------ Given entries

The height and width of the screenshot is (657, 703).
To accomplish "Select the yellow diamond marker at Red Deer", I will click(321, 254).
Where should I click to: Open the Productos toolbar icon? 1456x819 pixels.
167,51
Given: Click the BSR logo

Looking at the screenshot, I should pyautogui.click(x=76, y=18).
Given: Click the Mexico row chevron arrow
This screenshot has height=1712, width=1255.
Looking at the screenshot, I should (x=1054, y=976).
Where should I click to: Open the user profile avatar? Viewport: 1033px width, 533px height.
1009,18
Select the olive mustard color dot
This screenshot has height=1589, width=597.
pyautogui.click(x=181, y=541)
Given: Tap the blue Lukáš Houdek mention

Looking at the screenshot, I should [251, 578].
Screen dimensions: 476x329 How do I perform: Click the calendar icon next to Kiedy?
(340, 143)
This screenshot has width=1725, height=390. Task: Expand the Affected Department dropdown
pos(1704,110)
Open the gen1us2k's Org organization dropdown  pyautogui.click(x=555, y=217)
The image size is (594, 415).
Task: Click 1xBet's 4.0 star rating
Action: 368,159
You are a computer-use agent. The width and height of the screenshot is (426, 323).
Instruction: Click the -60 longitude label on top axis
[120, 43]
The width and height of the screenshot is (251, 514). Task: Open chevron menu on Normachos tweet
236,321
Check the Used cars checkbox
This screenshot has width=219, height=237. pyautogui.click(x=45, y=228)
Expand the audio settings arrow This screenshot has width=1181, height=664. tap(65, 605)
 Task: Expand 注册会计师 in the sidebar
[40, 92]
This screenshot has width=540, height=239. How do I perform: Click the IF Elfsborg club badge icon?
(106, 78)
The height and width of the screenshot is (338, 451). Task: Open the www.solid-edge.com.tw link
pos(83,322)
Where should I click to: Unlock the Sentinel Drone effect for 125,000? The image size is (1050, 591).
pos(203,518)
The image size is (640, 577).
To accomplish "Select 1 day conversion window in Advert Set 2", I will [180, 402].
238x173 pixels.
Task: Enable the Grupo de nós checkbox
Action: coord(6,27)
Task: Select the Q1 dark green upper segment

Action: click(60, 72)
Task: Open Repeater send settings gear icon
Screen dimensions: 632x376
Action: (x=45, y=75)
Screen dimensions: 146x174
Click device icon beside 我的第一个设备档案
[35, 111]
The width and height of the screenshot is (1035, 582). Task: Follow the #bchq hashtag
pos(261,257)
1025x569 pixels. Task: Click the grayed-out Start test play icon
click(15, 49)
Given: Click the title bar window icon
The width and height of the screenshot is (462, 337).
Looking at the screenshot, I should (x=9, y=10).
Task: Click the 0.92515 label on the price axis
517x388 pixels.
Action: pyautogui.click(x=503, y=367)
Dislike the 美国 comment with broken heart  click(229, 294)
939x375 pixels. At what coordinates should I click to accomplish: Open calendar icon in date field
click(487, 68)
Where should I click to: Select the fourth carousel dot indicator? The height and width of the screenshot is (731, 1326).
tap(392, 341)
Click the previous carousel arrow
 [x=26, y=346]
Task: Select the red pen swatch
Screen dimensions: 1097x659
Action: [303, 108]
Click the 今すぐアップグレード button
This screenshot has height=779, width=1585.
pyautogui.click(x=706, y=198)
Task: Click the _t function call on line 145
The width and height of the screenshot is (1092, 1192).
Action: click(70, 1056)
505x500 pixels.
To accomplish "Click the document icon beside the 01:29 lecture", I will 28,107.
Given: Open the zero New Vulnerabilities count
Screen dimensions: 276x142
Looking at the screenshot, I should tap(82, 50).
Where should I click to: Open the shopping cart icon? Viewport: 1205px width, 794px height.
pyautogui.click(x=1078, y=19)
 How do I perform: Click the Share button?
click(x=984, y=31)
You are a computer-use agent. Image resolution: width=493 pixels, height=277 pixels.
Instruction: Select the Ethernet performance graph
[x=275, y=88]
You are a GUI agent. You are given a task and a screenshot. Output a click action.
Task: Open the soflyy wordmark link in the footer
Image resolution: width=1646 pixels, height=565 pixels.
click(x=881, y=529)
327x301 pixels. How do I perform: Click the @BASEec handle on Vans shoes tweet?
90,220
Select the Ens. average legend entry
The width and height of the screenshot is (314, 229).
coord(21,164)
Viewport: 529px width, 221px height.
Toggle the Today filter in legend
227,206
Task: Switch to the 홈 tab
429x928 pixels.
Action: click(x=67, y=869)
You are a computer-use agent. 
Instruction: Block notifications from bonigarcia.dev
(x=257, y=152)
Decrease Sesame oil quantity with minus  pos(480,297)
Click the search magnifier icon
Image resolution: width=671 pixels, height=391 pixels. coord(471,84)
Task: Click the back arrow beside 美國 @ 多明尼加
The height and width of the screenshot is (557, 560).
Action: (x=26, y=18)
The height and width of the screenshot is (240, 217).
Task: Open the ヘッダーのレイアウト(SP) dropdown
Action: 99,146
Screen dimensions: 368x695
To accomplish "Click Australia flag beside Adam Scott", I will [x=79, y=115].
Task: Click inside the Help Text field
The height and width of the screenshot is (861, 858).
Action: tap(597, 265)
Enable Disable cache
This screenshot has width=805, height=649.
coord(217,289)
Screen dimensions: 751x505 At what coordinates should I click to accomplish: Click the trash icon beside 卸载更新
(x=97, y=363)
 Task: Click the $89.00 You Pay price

------------

(Exercise goal) Search the data above for the string "price" and return every line that has it.

(Final answer)
Task: Click the 0.92515 label on the price axis
 Task: Click the $89.00 You Pay price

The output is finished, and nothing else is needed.